Task description: Within the data below, find the string "header" and return each line where it occurs.

Data:

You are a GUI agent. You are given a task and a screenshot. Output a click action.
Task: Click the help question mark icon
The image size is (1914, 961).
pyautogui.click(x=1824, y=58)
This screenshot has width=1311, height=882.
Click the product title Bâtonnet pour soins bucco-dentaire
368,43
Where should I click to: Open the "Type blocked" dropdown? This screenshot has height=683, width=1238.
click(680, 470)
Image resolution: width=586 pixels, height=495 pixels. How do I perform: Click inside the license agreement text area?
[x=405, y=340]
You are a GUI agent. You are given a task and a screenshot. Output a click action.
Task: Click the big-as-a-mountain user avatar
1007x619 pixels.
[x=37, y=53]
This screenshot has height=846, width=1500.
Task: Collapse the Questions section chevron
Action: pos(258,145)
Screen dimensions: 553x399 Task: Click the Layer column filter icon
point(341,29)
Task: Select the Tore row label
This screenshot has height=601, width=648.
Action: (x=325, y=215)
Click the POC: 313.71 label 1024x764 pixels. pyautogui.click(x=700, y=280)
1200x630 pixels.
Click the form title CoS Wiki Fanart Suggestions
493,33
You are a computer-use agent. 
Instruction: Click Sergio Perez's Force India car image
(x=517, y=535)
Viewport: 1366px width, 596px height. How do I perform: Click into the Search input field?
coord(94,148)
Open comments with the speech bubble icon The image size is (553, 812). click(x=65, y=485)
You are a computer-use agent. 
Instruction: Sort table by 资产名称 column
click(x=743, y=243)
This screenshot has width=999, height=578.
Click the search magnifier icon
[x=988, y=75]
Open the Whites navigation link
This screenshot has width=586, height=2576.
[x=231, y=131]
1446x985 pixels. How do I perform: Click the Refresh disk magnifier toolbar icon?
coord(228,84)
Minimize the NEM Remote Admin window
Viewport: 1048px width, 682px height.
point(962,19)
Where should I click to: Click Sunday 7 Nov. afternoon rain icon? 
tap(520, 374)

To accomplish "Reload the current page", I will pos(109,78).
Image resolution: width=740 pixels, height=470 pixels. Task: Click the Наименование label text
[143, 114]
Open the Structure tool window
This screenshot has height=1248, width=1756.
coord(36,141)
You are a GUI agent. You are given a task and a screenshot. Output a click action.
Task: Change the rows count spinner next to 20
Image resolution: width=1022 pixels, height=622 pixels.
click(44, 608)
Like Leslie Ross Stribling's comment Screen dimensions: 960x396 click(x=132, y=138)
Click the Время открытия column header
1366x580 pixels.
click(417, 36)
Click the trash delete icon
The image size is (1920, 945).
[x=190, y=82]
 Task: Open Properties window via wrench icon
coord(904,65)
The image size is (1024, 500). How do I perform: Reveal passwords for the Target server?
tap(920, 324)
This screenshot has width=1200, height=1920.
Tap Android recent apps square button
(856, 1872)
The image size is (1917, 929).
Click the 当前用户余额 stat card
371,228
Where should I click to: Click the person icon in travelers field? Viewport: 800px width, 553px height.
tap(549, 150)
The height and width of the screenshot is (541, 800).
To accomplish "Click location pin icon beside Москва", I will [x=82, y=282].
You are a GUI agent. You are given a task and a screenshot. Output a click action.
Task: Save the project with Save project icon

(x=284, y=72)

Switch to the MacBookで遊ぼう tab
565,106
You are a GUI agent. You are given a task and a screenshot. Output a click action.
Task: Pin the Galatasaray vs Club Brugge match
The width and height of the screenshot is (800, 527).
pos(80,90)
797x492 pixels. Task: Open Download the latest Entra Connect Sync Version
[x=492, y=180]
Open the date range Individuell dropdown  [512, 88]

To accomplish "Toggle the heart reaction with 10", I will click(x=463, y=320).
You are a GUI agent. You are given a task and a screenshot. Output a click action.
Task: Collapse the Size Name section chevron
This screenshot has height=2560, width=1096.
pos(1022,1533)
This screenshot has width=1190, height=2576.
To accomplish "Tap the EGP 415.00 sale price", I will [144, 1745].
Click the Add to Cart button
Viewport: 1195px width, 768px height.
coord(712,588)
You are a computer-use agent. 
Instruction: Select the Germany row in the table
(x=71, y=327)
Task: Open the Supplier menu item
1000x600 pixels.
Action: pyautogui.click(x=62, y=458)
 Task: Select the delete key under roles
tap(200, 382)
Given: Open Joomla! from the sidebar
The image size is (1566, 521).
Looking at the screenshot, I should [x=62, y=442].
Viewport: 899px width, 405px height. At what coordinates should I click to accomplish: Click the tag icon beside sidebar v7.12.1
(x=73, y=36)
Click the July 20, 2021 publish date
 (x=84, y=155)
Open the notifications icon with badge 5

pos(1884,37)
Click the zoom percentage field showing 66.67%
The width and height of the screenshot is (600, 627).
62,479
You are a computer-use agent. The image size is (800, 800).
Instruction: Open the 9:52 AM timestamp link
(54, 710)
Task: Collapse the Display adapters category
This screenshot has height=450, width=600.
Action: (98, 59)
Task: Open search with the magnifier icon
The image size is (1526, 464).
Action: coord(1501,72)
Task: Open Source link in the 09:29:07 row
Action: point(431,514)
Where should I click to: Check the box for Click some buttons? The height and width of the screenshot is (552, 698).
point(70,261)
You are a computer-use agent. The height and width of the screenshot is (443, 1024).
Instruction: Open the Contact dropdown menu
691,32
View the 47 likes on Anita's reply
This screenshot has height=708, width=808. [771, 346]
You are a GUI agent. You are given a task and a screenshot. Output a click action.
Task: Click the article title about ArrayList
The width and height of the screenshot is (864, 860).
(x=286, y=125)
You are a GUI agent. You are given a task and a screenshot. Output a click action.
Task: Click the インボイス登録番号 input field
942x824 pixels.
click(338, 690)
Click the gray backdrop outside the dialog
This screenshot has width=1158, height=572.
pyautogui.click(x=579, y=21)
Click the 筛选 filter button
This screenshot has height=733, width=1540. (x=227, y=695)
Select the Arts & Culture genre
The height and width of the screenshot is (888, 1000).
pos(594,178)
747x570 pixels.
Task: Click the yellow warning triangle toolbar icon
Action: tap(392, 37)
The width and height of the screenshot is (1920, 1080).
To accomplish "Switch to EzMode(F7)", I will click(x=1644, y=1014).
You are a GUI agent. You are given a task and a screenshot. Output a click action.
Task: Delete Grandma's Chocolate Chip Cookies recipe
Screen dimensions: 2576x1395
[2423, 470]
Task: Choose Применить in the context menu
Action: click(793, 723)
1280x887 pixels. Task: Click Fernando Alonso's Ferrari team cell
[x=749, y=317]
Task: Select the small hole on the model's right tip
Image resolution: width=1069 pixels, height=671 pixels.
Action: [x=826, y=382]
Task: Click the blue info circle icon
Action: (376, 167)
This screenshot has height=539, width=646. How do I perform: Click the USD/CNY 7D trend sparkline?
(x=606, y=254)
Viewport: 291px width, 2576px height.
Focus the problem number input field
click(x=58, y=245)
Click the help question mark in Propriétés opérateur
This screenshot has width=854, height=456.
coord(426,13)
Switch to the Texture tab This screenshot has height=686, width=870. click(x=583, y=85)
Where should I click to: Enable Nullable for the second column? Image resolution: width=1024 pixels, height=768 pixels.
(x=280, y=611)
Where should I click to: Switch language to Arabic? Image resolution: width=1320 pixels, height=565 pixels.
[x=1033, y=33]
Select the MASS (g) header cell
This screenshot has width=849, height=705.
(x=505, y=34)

Reply:
Click the Время открытия column header
Select the MASS (g) header cell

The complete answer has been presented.